- Task item
As the answer, set down the lines below from the one containing "Where should I click to: Switch" through the one containing "Collapse Campos extras", exactly and inclusively, and no others.

(Beginning of Data for the task)

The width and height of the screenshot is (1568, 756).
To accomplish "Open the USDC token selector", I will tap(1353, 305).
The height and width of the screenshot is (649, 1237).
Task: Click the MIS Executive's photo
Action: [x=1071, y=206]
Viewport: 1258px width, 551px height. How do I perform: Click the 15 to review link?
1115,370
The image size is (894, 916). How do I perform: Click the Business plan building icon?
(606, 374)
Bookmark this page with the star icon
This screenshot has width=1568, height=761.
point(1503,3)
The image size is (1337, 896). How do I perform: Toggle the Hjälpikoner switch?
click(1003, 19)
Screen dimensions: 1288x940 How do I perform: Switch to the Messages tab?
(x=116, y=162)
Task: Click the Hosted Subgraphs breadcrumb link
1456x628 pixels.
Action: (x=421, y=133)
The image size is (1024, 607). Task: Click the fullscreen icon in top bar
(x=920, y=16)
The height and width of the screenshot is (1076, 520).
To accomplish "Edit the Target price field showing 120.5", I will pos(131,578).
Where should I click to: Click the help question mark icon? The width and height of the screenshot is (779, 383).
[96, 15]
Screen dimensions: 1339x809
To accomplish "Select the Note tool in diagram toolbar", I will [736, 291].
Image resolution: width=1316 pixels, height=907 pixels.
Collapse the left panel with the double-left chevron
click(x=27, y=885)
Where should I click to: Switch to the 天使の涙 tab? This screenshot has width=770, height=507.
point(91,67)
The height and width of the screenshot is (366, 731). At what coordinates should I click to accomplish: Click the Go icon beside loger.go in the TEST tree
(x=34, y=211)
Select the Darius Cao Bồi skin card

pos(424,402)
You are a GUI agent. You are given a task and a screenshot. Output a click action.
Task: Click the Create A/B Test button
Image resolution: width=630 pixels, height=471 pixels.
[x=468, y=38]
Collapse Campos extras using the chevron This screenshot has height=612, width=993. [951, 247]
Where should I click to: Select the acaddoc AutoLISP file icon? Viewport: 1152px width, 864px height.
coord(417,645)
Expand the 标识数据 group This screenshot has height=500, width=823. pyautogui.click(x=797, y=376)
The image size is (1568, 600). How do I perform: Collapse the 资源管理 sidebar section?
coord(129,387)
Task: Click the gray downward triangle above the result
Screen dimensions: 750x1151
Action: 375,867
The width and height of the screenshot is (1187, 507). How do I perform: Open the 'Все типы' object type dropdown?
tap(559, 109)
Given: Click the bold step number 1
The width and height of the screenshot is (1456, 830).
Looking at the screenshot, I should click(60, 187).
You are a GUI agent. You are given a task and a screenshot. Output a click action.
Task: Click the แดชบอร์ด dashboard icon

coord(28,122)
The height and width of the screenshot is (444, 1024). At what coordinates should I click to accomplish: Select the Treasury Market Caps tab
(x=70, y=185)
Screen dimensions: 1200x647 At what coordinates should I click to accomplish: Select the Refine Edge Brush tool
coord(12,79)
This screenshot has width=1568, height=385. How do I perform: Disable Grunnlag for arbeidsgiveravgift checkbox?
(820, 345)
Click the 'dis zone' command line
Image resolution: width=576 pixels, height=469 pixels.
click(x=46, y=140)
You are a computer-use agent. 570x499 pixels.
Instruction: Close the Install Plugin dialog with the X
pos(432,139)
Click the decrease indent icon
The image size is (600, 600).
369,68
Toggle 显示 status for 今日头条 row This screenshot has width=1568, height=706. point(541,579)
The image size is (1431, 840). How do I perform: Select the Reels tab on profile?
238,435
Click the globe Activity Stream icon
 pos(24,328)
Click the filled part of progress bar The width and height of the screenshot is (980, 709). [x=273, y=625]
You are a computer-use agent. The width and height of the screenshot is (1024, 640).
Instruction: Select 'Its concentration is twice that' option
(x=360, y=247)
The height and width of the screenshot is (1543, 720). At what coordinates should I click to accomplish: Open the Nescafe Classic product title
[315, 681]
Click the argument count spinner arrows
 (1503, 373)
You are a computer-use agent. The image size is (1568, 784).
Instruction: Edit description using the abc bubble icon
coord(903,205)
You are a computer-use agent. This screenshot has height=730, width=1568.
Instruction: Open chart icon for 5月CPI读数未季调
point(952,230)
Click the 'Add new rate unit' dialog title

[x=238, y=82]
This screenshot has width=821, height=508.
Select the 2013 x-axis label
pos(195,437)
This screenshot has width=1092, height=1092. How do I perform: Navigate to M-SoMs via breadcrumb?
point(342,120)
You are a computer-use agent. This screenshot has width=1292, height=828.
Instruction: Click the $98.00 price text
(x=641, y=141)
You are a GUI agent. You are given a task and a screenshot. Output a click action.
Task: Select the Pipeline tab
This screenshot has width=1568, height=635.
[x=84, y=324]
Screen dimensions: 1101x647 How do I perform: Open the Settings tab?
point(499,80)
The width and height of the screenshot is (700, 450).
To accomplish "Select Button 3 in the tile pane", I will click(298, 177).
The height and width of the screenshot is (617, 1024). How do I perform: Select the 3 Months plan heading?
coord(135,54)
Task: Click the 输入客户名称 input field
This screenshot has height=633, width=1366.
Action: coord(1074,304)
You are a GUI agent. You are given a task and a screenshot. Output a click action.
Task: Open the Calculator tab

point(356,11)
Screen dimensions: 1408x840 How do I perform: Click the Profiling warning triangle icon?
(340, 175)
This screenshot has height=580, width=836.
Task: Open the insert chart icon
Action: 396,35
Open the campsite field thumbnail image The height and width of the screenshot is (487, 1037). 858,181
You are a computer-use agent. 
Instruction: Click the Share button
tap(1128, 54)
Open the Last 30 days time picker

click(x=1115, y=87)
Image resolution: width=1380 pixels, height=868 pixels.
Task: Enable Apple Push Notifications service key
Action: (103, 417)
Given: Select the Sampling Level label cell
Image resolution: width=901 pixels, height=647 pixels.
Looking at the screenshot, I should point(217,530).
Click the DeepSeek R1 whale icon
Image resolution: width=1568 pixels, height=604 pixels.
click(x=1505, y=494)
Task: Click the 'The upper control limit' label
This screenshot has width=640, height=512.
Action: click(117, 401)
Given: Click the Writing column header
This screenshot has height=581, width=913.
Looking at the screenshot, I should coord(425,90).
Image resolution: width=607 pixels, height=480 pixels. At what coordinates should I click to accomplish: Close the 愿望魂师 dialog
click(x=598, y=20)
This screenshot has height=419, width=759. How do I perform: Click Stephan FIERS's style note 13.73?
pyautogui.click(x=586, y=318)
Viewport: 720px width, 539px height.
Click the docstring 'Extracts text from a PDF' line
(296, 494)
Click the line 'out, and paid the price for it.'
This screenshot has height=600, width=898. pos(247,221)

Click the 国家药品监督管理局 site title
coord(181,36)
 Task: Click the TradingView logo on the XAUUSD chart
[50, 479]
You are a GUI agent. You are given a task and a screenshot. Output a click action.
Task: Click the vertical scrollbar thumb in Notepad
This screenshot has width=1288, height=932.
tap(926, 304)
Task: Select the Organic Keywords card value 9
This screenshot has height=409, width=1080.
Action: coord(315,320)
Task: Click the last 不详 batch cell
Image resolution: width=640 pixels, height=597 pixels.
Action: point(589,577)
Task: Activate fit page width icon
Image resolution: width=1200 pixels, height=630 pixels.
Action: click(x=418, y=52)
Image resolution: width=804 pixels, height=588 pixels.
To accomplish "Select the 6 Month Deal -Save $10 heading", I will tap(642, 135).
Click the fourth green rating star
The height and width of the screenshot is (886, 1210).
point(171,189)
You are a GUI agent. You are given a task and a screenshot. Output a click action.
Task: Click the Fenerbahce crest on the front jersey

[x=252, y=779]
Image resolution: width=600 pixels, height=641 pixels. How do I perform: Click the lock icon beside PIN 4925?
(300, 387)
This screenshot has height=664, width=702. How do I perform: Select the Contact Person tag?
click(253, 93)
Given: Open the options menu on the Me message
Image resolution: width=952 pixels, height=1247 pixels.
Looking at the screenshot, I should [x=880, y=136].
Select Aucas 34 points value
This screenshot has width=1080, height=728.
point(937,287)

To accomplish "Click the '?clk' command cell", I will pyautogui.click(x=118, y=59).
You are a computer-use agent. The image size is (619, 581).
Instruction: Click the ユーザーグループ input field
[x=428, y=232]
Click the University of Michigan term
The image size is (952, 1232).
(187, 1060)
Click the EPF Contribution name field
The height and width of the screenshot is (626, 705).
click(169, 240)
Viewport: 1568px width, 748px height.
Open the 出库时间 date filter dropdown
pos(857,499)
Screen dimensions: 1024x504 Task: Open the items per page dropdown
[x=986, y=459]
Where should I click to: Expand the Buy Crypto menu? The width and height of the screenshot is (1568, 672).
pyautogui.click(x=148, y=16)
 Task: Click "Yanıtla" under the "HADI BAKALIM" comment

(End of Data for the task)

- Exercise response
Where should I click to: Switch to the 天使の涙 tab? This screenshot has width=770, height=507.
point(91,67)
The height and width of the screenshot is (366, 731). At what coordinates should I click to accomplish: Click the Go icon beside loger.go in the TEST tree
(x=34, y=211)
Select the Darius Cao Bồi skin card

pos(424,402)
You are a GUI agent. You are given a task and a screenshot. Output a click action.
Task: Click the Create A/B Test button
Image resolution: width=630 pixels, height=471 pixels.
[x=468, y=38]
Collapse Campos extras using the chevron This screenshot has height=612, width=993. [951, 247]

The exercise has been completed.